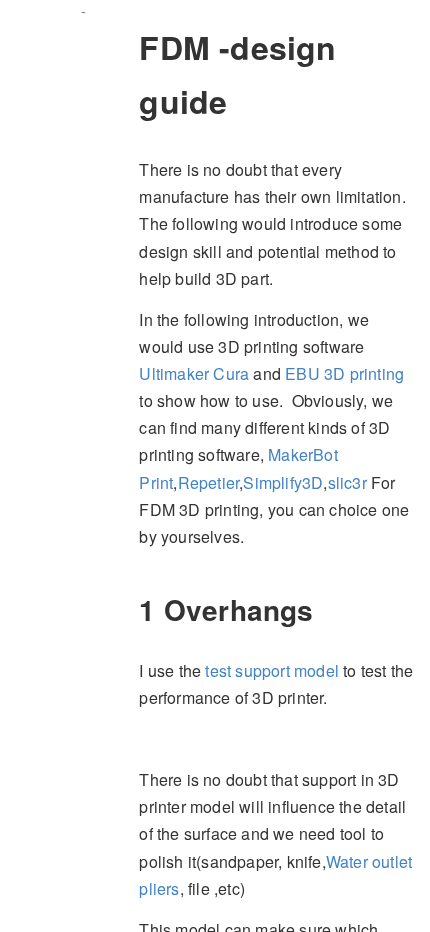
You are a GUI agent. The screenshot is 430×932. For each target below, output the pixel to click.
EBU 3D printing (344, 373)
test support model (272, 670)
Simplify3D (283, 482)
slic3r (347, 482)
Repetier (209, 482)
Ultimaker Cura (194, 373)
.....
> **Exercise aim**
Reproduce the full listing above verbatim, with no pictures included.

> **Result of this task**
You are a GUI agent. The screenshot is 430×932. For each target below, output the pixel to click.
EBU 3D printing (344, 373)
test support model (272, 670)
Simplify3D (283, 482)
slic3r (347, 482)
Repetier (209, 482)
Ultimaker Cura (194, 373)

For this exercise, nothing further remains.